Ransomware is a threat to everyone in your organization. Businesses today are under constant attack from various security threats. It’s important that every user connected to your network understands how they are being targeted. When the impact ransomware could have on your business is understood, end users and your IT service provider can work together to provide the best protection.
Every User in Your Organization is at Risk.
Phishing attempts and hackers are ever-growing, ever-evolving circumstances that are Compulite’s top priority to circumvent and protect our clients against.
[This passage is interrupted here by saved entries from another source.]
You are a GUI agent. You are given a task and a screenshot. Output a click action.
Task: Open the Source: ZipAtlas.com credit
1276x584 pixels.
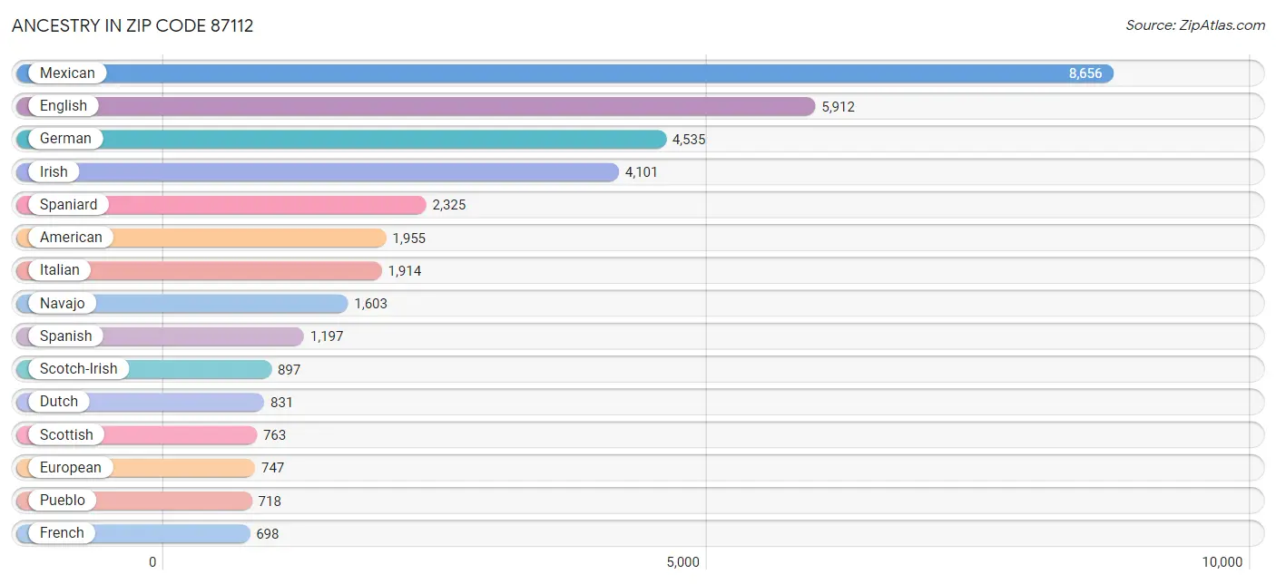[x=1195, y=25]
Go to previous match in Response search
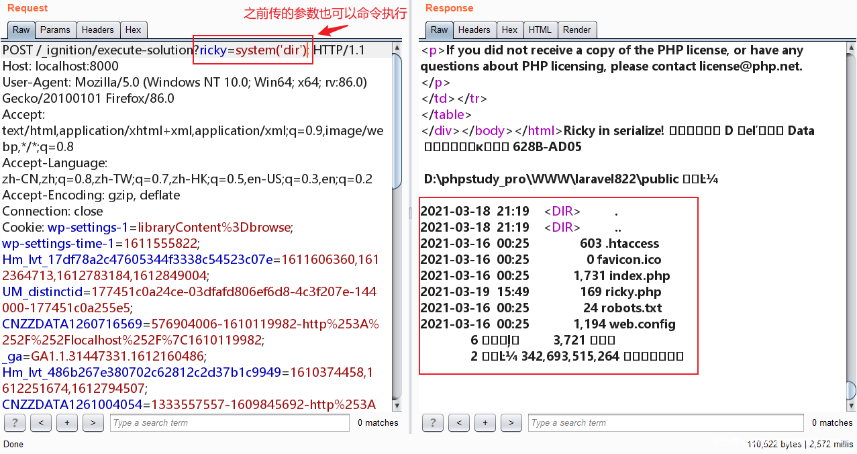The width and height of the screenshot is (857, 454). [459, 422]
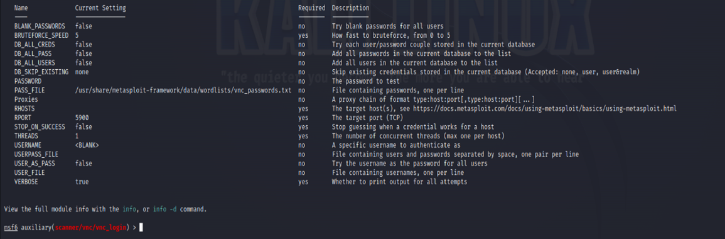Image resolution: width=725 pixels, height=239 pixels.
Task: Click the USERPASS_FILE option name
Action: click(36, 154)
Common security threats facing organizations today include:
- Phishing: an attempt to bait a user to voluntarily release sensitive information (such as usernames, passwords, credit card numbers, etc.)
- Hacking: when your system has been exploited and access has been gained to something the hacker should not have access to (i.e., the server, company’s website, etc.)
- Malware: a term used to cover a variety of intrusive software, viruses, spyware or other malicious programs that can get installed onto your computer or device without your consent.
- Ransomware: a type of malware that restricts access to the infected system and demands payment of a ransom to remove the restrictions.
IT service providers should be taking preventative measures to help protect your network. Blocking zip files and other file extensions that come as an attachment within your e-mails is common best practice. Certain antivirus tools like Symantec Endpoint should also be installed to alert of any e-mail, file or internet threats.
All Users Need to Be Vigilant.
Since there is no way to guarantee complete protection from these events, it is important that all users do their part to protect the work environment as well. Users should be vigilant when you receive e-mails with links or attachments—even if it comes from a contact you recognize.
Any message that requests money or wire transfers over e-mail, prompts you to take “Immediate action” or implies a sense of urgency, should be inspected carefully. We have recently seen an increase of attachments named “Resume” or “My Resume” making it through filters. If a document called “Resume” is received in your inbox without a cover letter, or without being addressed to the appropriate person, do not open it.
Scan Files and URLs Before Opening.
If you encounter a suspicious file or URL via e-mail or when browsing the internet, you may hover over the link you receive to see it’s intended destination. If the link (or attachment) looks suspicious, forward your IT service provider the information to verify the source.
Users can also try using their local antivirus program or VirusTotal to scan it. VirusTotal is a free online service backed by Google that will scan a file or URL against numerous commercial antivirus providers giving you a recommendation of whether the file or web page is infected or not. It is not a complete guarantee that your document is clean of any malware but it’s a good place to start. If any malware is detected in your file, delete it from your system.
Reliable Backups May Not Provide Protection.
In the past, organizations that were being asked for ransom by hackers, could make the decision to ignore the threat if they had a reliable backup plan in place. However now hackers have adjusted their attacks and promise to leak sensitive business data to the public unless payment is received.
Ransomware collected $325 million (USD) in 2015 alone. The University of Calgary, a local Ottawa charity, and the Ottawa Hospital are recent vicitims of ransomware. With computer security researcher, McAfee, calling ransomware the biggest security threat of 2016, it will require every user to do their part to combat the attacks.